Rescuers check remote Indonesian islands after quake
A ship carrying military personnel and search and rescue officials was dispatched to check on remote island communities in western Indonesia a day after a powerful earthquake, as strong aftershocks rattled the region.
The 7.8 magnitude, shallow undersea quake hit late Wednesday off Sumatra, Indonesia's main western island, sending panicked residents fleeing for the hills and briefly triggering a tsunami alert.
Sumatra is regularly hit by natural disasters, with the worst in recent memory the 2004 quake-triggered tsunami, which engulfed the northern tip of the island and killed more than 200,000 people in Indonesia and in countries around the Indian Ocean.

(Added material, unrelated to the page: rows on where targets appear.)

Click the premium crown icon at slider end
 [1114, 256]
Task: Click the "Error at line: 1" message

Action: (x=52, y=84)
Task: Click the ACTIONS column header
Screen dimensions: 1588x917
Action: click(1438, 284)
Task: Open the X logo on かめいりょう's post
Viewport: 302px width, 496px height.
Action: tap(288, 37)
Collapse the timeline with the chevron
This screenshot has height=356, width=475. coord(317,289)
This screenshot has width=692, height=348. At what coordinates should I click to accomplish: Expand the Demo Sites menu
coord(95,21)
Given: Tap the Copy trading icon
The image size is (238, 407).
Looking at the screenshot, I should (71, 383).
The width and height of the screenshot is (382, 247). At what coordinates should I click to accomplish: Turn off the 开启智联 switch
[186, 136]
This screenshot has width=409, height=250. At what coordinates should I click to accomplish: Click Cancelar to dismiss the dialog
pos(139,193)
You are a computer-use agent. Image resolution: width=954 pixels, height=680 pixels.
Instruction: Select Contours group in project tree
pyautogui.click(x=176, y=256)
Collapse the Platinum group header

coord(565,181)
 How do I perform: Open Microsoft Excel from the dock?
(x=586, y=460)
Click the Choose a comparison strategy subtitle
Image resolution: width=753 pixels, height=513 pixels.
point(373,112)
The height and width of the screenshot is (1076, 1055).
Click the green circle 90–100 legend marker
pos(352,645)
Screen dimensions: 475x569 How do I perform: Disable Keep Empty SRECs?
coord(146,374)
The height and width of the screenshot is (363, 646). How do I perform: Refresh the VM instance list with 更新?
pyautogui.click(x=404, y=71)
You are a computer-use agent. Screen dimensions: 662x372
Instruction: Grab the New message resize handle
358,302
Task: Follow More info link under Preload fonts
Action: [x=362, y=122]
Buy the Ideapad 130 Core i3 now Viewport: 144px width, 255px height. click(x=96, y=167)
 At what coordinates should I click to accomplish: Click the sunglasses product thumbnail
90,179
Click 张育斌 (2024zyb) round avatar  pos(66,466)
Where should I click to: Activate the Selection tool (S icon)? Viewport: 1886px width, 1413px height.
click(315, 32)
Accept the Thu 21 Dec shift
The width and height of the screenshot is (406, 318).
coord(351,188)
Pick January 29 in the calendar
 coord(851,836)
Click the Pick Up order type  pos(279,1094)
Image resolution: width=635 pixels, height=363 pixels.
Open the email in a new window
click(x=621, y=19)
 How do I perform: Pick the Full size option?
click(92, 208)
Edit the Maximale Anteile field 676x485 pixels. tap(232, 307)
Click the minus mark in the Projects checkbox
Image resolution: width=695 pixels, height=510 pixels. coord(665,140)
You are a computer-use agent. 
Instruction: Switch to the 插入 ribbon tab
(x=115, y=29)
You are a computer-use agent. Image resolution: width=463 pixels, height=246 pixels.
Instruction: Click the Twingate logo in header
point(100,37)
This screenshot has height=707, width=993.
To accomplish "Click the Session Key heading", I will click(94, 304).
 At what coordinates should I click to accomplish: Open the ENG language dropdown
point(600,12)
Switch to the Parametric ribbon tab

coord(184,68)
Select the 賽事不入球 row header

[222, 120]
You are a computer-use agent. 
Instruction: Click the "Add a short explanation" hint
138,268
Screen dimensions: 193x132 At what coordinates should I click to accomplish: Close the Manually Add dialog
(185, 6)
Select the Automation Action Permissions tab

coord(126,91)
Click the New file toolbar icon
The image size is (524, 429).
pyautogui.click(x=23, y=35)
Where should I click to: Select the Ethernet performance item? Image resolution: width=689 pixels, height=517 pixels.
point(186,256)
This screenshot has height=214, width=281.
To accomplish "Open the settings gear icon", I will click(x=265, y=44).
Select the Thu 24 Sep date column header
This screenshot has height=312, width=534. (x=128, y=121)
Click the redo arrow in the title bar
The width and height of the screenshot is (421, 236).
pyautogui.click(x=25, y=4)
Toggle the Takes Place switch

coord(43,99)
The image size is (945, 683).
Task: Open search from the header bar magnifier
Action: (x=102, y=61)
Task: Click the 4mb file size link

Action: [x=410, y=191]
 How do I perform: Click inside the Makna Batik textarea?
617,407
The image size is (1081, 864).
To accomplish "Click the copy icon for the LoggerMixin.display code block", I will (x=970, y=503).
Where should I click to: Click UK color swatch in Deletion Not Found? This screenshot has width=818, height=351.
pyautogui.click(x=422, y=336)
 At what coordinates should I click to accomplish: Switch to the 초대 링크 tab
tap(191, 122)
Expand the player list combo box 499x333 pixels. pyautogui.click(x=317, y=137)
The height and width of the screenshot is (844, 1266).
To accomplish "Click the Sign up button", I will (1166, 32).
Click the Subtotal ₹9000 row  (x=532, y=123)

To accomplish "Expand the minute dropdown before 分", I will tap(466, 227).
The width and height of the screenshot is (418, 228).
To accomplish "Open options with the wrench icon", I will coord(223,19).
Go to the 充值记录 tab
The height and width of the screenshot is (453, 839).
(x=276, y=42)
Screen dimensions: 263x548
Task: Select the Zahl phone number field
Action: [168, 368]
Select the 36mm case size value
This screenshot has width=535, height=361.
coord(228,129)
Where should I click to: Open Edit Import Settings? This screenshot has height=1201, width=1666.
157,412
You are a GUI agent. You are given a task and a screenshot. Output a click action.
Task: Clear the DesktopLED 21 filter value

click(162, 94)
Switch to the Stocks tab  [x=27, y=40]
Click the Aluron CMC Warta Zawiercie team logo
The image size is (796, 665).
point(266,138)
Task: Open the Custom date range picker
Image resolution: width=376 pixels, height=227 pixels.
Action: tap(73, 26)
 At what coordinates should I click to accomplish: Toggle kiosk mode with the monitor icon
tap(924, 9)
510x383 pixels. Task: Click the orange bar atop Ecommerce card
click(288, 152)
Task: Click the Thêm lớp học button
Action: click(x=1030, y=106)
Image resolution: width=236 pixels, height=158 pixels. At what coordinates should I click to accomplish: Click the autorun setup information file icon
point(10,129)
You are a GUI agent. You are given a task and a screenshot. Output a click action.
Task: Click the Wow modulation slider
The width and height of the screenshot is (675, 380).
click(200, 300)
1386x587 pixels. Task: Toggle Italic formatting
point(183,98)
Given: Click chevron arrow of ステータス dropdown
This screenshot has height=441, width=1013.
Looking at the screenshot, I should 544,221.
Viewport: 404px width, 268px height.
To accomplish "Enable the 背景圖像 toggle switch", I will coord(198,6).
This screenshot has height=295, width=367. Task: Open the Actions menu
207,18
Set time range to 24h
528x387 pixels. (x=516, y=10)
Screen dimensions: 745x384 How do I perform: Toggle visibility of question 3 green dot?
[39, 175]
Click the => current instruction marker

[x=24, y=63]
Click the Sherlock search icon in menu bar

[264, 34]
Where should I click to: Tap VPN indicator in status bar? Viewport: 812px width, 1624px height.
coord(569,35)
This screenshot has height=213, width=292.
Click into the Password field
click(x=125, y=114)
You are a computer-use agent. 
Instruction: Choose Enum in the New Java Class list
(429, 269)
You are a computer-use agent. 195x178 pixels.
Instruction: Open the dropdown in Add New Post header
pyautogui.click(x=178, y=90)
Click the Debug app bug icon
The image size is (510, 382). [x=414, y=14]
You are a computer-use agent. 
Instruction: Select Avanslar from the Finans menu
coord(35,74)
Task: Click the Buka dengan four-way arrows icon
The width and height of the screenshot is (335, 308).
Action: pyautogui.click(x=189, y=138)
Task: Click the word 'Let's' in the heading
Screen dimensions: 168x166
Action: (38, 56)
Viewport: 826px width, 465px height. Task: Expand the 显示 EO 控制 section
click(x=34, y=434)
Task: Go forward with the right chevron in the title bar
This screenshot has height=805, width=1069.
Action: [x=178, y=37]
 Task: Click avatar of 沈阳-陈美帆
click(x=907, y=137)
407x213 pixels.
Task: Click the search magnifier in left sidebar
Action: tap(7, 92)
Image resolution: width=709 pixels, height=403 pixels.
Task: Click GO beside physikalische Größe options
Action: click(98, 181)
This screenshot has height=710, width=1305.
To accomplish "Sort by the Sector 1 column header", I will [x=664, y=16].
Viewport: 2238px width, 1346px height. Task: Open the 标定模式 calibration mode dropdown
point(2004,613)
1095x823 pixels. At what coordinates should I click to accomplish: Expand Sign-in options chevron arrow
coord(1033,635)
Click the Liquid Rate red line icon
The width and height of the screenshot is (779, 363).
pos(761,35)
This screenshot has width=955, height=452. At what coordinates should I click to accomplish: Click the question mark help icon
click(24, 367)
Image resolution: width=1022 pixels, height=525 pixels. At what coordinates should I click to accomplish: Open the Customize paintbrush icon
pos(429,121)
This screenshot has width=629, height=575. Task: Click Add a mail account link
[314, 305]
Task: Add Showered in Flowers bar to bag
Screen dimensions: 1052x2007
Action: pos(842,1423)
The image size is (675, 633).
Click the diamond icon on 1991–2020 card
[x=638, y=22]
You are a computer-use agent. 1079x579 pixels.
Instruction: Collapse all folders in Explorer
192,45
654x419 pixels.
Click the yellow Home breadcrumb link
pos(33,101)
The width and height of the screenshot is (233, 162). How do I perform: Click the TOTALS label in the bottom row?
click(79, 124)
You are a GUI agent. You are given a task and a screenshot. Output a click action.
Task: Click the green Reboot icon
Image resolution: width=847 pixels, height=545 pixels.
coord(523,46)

But Wednesday's tsunami alert was lifted after several hours and life was returning to normal in Sumatra's major cities, with no reports so far of casualties or major damage to buildings.
However the national search and rescue agency said a ship carrying a team, including search and rescue officials and military personnel, had been dispatched to Tuapejat in the Mentawai Islands, off Sumatra's west coast, to check on isolated communities. The islands were the closest land to the quake's epicentre.
Phone contact had not been properly established with Tuapejat since the quake, the agency said, but added this was not unusual in the remote islands.
"The team will head there to check the situation," the agency's West Sumatra division said in a statement, adding that residents were still believed to be sheltering in the hills.
The Mentawai Islands are poor and isolated, although they are a popular destination with some intrepid foreign tourists, particularly surfers.
The small archipelago is regularly hit by quakes, and hundreds were killed in the islands by a tsunami in 2010.
Indonesia sits on the Pacific "Ring of Fire", where the meeting of continental plates causes strong seismic activity, and is frequently hit by earthquakes.
Indonesia's Meteorology, Climate and Geophysics Agency, which monitors earthquakes, said aftershocks were continuing to rumble throughout the region, with a 5.3 magnitude quake recorded Thursday at around 9:30 am (0230 GMT).
But the agency said people should remain calm, as the tremors had been reducing in force since the major quake.
"Based on data from these aftershocks we do not believe there will be an earthquake of greater strength," the agency said in a statement.